Earth & Climate Systems is built around a conviction that the atmosphere, the land surface and the hydrological cycle are best understood as a coupled dynamical system — not as independent objects of study, but as components whose behavior at any scale is shaped by feedbacks with the others. ECS researchers maintain their own observation infrastructure because they regard it as inseparable from the modeling work: sensors constrain models, models identify what the sensors should measure next.

The Atmospheric Dynamics Group studies how air masses organize into storms, how terrain shapes precipitation and how the planetary boundary layer governs the initiation of deep convection. The group maintains a network of X-band dual-polarization radars and conducts intensive field campaigns in collaboration with national meteorological services. The Hydrology & Earth Surface Lab works at the catchment scale, building process-based models of runoff generation, sediment transport and groundwater recharge, and testing them against long-term gauge records and satellite-derived soil-moisture products. The Climate Informatics Group develops machine-learning tools for a different part of the problem: emulating full climate models at a fraction of the computational cost, downscaling coarse-resolution projections to local scales and extracting attribution signals from noisy observations.

ECS is one of the largest users of the Meridian HPC Cluster, running regional climate simulations and ensemble weather prediction at 1 km resolution.
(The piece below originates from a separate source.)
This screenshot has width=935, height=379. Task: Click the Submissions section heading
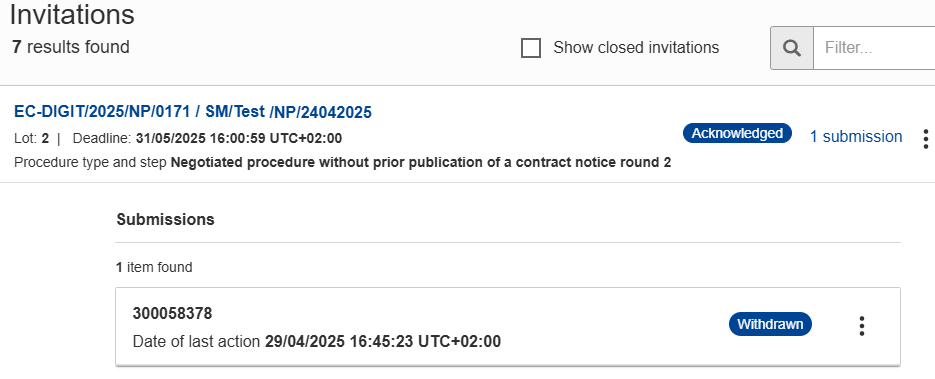coord(165,219)
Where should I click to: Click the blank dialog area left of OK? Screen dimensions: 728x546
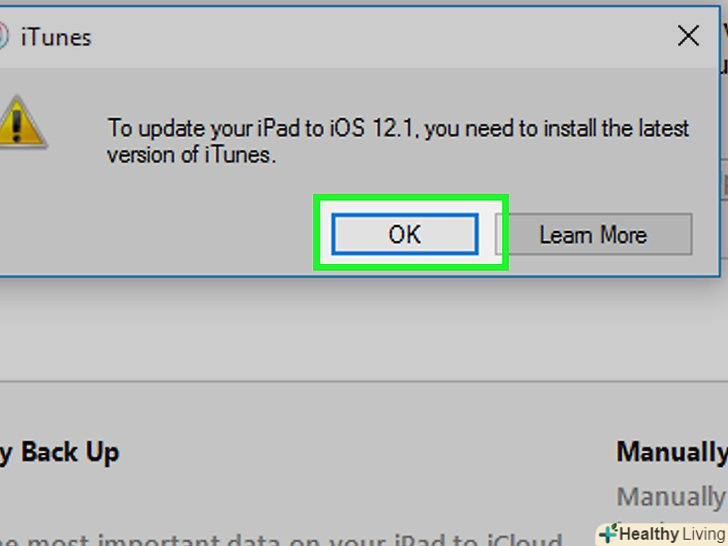click(158, 232)
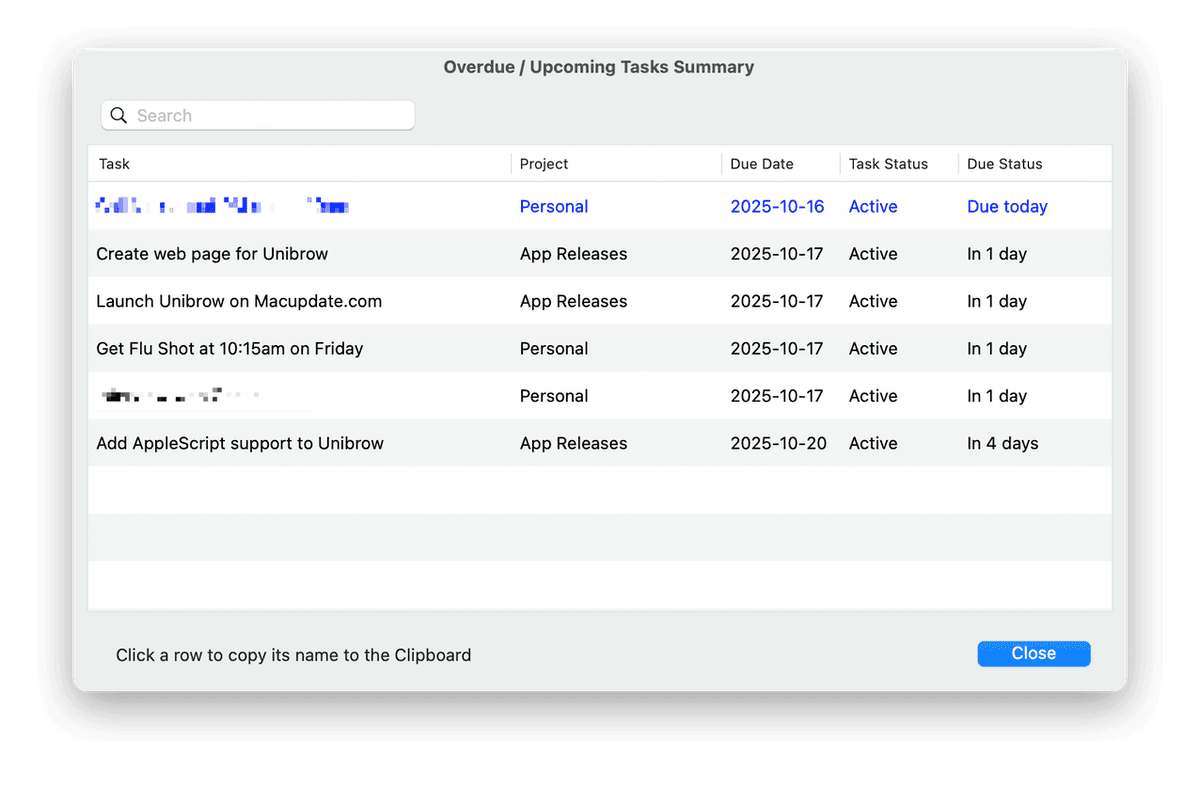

The division contributes atmospheric and land-surface data to the Scientific & Analytical Services portfolio and collaborates with the Computational & Data Systems division on surrogate modeling and uncertainty quantification.

Research themes

• Mesoscale atmospheric dynamics — extratropical cyclone structure, orographic precipitation enhancement and convective organization under varying thermodynamic environments.
• Catchment hydrology and land surface — rainfall-runoff modeling, soil moisture dynamics, groundwater-surface water exchange and sediment connectivity under changing land use.
• Climate-model emulation — neural network surrogates trained on CMIP archives, with quantified uncertainty and physically interpretable internal representations.
• Downscaling and bias correction — statistical and dynamical methods for producing local-scale climate projections from global or regional models.
• Detection, attribution and extremes — attributing observed changes in precipitation, drought and heat to anthropogenic forcing; characterizing return periods of compound events.
• Paleoclimate reconstruction — Bayesian inversion of proxy records (speleothems, pollen, tree rings) for pre-instrumental hydroclimate.